Provided information –

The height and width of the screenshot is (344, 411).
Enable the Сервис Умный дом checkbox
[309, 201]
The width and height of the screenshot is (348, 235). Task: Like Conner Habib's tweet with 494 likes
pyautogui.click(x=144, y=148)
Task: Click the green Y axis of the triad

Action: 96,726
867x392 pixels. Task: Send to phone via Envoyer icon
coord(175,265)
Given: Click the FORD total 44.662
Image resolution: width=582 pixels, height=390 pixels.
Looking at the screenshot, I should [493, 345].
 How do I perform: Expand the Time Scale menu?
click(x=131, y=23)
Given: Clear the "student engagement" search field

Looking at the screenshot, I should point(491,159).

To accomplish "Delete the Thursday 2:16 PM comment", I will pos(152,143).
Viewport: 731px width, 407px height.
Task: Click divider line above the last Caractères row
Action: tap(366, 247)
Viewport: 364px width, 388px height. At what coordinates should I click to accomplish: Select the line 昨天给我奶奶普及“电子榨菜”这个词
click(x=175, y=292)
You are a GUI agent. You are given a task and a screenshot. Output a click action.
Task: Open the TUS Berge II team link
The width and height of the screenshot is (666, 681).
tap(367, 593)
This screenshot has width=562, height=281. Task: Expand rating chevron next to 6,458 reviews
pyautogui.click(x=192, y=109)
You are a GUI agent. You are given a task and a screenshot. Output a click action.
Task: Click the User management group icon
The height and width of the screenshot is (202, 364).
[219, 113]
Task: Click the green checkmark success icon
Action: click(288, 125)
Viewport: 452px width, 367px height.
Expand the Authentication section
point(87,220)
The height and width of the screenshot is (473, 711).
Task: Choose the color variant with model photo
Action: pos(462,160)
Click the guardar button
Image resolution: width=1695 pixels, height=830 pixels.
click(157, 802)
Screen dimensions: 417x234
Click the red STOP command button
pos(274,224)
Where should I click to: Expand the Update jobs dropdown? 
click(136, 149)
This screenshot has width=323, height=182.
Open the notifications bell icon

Exercise aim – Using the records above, copy each line that contains "Open".

Exercise solution –
Task: Open the TUS Berge II team link
Open the notifications bell icon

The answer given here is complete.